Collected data
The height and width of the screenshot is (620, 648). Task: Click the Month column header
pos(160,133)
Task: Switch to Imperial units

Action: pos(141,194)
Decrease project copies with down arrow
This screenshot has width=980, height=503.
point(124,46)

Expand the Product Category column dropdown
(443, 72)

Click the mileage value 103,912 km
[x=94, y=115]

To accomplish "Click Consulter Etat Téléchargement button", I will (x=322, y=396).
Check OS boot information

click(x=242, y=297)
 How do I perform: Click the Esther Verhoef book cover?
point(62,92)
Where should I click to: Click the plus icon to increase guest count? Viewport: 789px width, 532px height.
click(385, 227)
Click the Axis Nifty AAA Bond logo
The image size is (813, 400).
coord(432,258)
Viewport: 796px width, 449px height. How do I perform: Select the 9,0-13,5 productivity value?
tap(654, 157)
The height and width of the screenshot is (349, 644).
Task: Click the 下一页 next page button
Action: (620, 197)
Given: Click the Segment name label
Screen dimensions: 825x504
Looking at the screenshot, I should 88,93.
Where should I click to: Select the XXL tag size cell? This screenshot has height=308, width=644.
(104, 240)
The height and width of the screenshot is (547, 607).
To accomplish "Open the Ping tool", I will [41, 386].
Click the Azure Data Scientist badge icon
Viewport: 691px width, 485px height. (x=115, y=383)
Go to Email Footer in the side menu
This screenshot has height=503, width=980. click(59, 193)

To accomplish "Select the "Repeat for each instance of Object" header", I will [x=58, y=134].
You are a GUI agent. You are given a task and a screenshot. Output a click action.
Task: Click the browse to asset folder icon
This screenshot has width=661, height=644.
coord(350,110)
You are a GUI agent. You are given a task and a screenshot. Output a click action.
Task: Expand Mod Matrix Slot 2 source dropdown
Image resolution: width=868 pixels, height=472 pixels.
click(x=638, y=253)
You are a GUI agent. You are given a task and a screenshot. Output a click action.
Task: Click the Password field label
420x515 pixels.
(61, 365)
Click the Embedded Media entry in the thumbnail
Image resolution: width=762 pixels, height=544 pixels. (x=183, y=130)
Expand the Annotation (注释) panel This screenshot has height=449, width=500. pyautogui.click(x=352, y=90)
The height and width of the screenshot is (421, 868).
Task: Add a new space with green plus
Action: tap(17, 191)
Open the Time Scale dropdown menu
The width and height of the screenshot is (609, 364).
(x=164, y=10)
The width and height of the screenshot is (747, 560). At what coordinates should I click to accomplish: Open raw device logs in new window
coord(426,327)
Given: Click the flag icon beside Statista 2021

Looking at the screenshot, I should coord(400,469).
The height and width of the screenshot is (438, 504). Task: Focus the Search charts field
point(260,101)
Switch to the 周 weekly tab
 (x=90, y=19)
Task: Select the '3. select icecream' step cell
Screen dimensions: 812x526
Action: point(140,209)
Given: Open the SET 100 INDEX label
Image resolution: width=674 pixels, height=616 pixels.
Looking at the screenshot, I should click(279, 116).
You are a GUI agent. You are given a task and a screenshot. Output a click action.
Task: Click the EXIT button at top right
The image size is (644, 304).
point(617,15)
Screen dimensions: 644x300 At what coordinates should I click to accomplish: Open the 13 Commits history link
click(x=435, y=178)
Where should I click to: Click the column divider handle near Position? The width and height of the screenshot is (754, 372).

TASK DETAILS
Output each record precisely as written.

RESULT BELOW
The height and width of the screenshot is (620, 648). Task: Click the Month column header
pos(160,133)
Task: Switch to Imperial units

Action: pos(141,194)
Decrease project copies with down arrow
This screenshot has width=980, height=503.
point(124,46)

Expand the Product Category column dropdown
(443, 72)

Click the mileage value 103,912 km
[x=94, y=115]

To accomplish "Click Consulter Etat Téléchargement button", I will (x=322, y=396).
Check OS boot information

click(x=242, y=297)
 How do I perform: Click the Esther Verhoef book cover?
point(62,92)
Where should I click to: Click the plus icon to increase guest count? Viewport: 789px width, 532px height.
click(385, 227)
Click the Axis Nifty AAA Bond logo
The image size is (813, 400).
coord(432,258)
Viewport: 796px width, 449px height. How do I perform: Select the 9,0-13,5 productivity value?
tap(654, 157)
The height and width of the screenshot is (349, 644).
Task: Click the 下一页 next page button
Action: (620, 197)
Given: Click the Segment name label
Screen dimensions: 825x504
Looking at the screenshot, I should 88,93.
Where should I click to: Select the XXL tag size cell? This screenshot has height=308, width=644.
(104, 240)
The height and width of the screenshot is (547, 607).
To accomplish "Open the Ping tool", I will [41, 386].
Click the Azure Data Scientist badge icon
Viewport: 691px width, 485px height. (x=115, y=383)
Go to Email Footer in the side menu
This screenshot has height=503, width=980. click(59, 193)

To accomplish "Select the "Repeat for each instance of Object" header", I will [x=58, y=134].
You are a GUI agent. You are given a task and a screenshot. Output a click action.
Task: Click the browse to asset folder icon
This screenshot has width=661, height=644.
coord(350,110)
You are a GUI agent. You are given a task and a screenshot. Output a click action.
Task: Expand Mod Matrix Slot 2 source dropdown
Image resolution: width=868 pixels, height=472 pixels.
click(x=638, y=253)
You are a GUI agent. You are given a task and a screenshot. Output a click action.
Task: Click the Password field label
420x515 pixels.
(61, 365)
Click the Embedded Media entry in the thumbnail
Image resolution: width=762 pixels, height=544 pixels. (x=183, y=130)
Expand the Annotation (注释) panel This screenshot has height=449, width=500. pyautogui.click(x=352, y=90)
The height and width of the screenshot is (421, 868).
Task: Add a new space with green plus
Action: tap(17, 191)
Open the Time Scale dropdown menu
The width and height of the screenshot is (609, 364).
(x=164, y=10)
The width and height of the screenshot is (747, 560). At what coordinates should I click to accomplish: Open raw device logs in new window
coord(426,327)
Given: Click the flag icon beside Statista 2021

Looking at the screenshot, I should coord(400,469).
The height and width of the screenshot is (438, 504). Task: Focus the Search charts field
point(260,101)
Switch to the 周 weekly tab
 (x=90, y=19)
Task: Select the '3. select icecream' step cell
Screen dimensions: 812x526
Action: point(140,209)
Given: Open the SET 100 INDEX label
Image resolution: width=674 pixels, height=616 pixels.
Looking at the screenshot, I should click(279, 116).
You are a GUI agent. You are given a task and a screenshot. Output a click action.
Task: Click the EXIT button at top right
The image size is (644, 304).
point(617,15)
Screen dimensions: 644x300 At what coordinates should I click to accomplish: Open the 13 Commits history link
click(x=435, y=178)
Where should I click to: Click the column divider handle near Position? The width and height of the screenshot is (754, 372).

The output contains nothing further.